**REQUIRED ACTION:**
Look through the entries below and copy exactly the part that begins with the line containing "Toggle the sidebar with the hamburger menu" and ends with the line containing "Given: Click inside the Search settings field". Do not copy the pictures.

**DATA FOR THE TASK:**
----
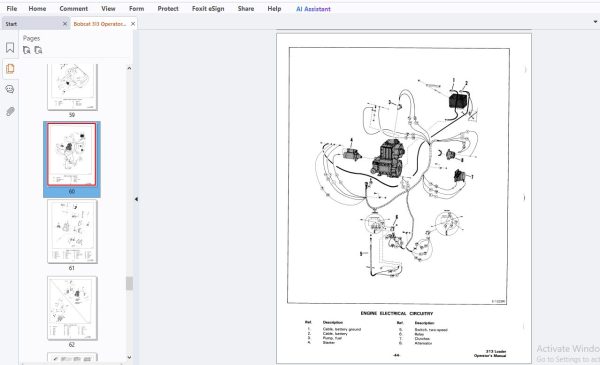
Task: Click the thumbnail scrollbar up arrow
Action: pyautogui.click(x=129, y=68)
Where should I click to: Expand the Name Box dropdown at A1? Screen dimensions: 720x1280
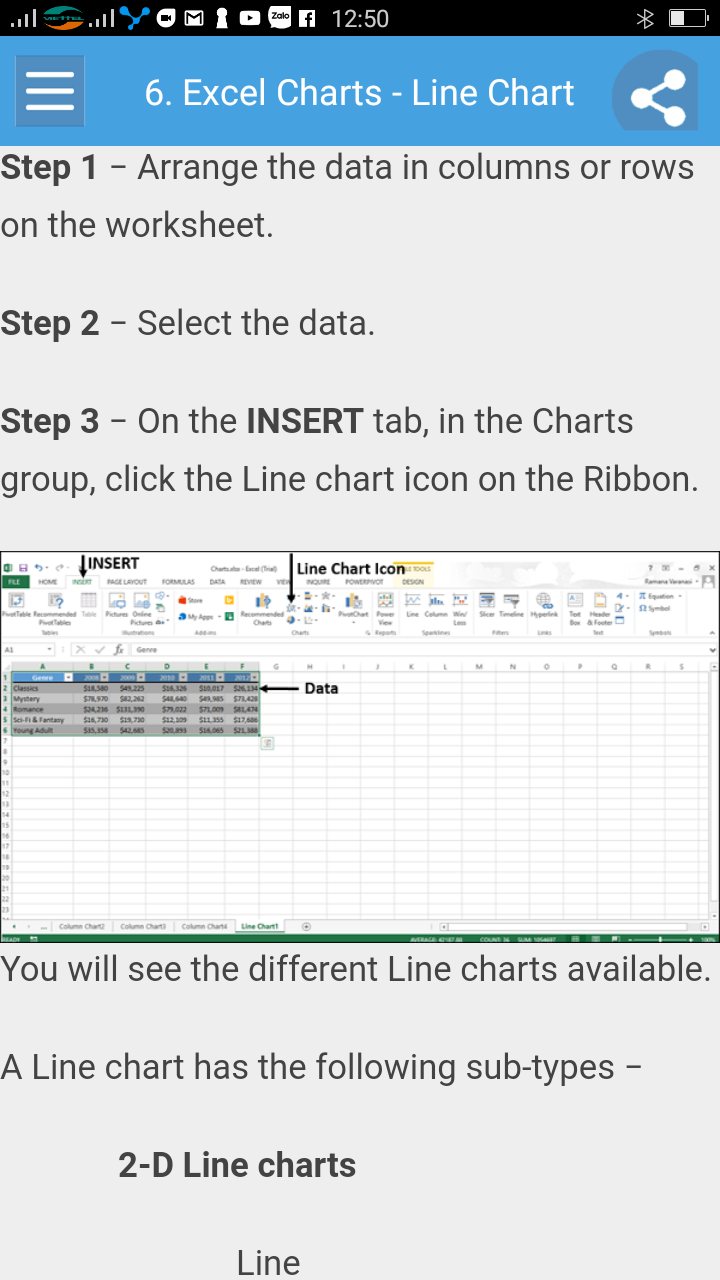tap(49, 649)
----
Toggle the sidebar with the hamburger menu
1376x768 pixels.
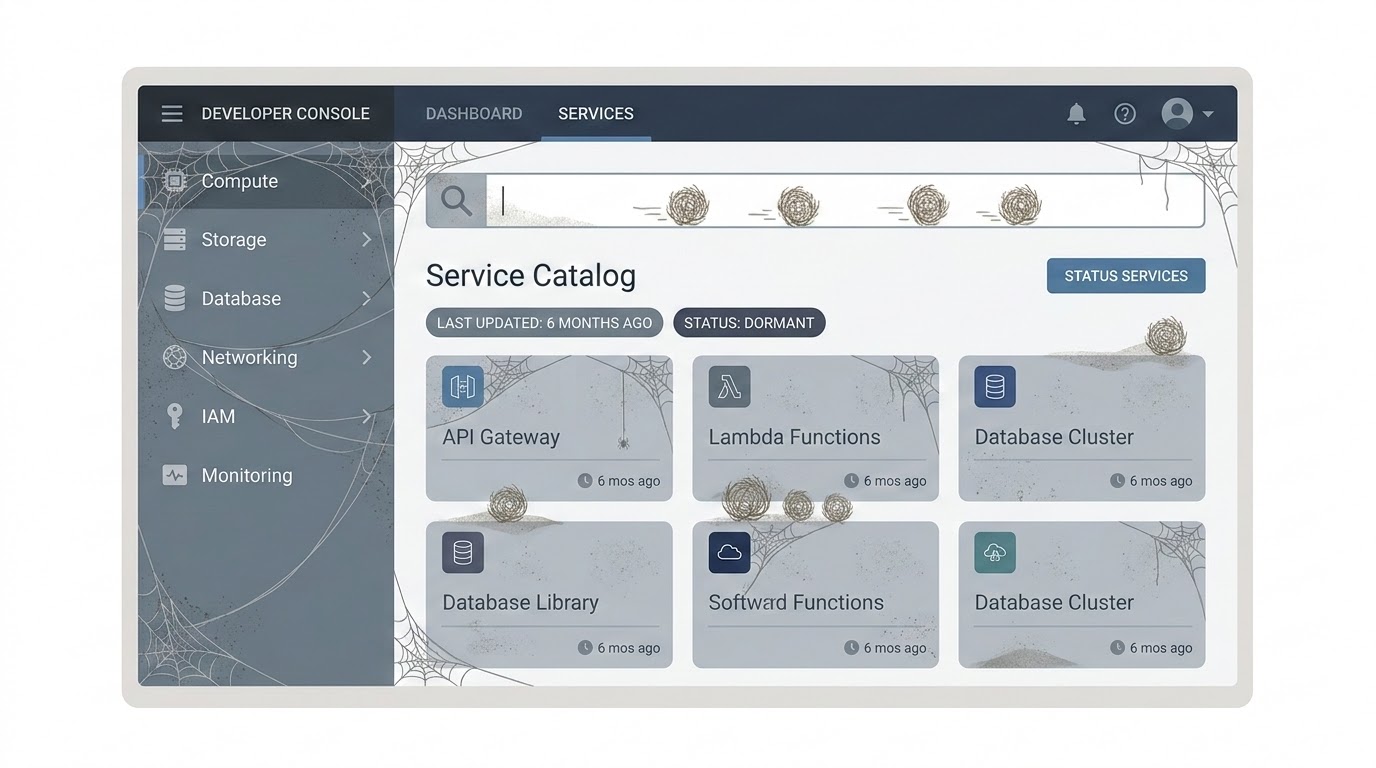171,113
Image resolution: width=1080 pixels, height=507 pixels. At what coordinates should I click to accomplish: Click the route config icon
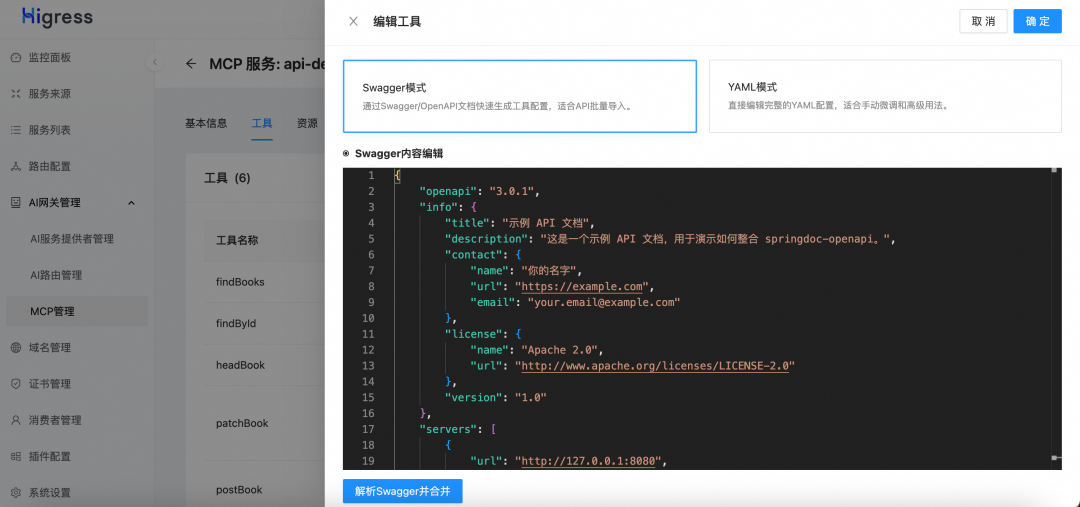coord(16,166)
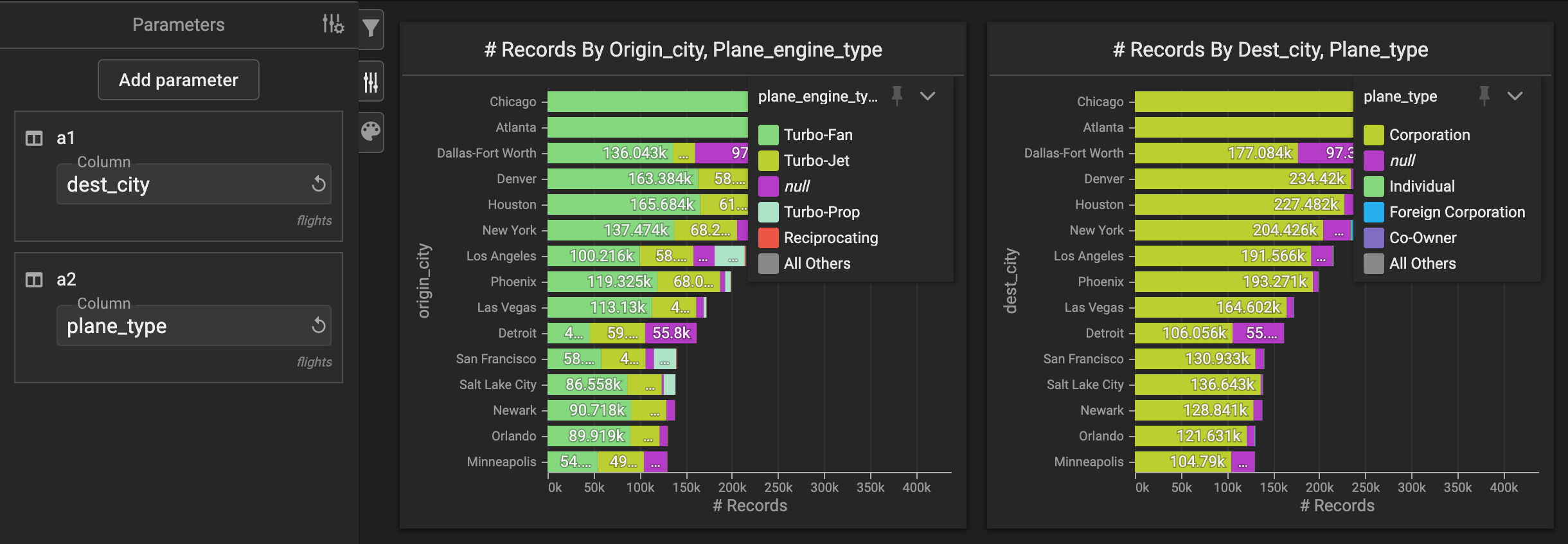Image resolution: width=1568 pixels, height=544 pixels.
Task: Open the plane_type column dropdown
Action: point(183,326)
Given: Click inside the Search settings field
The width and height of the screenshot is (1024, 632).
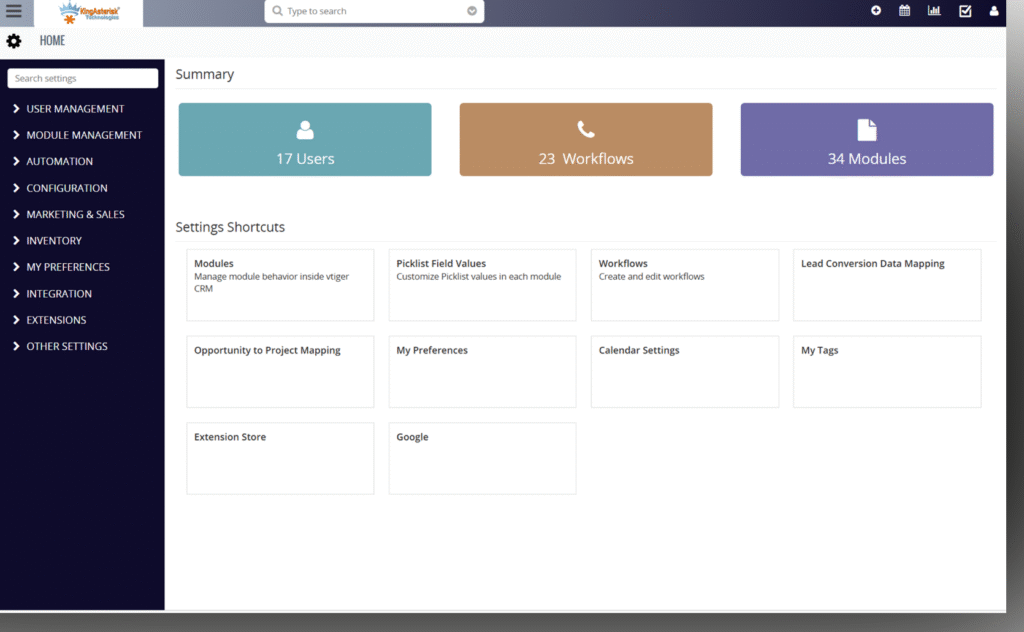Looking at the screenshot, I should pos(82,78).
----
**OUTPUT BELOW:**
Toggle the sidebar with the hamburger menu
1376x768 pixels.
171,113
Image resolution: width=1080 pixels, height=507 pixels. At what coordinates should I click to accomplish: Click the route config icon
coord(16,166)
Image resolution: width=1568 pixels, height=544 pixels.
Task: Open the plane_type column dropdown
Action: point(183,326)
Given: Click inside the Search settings field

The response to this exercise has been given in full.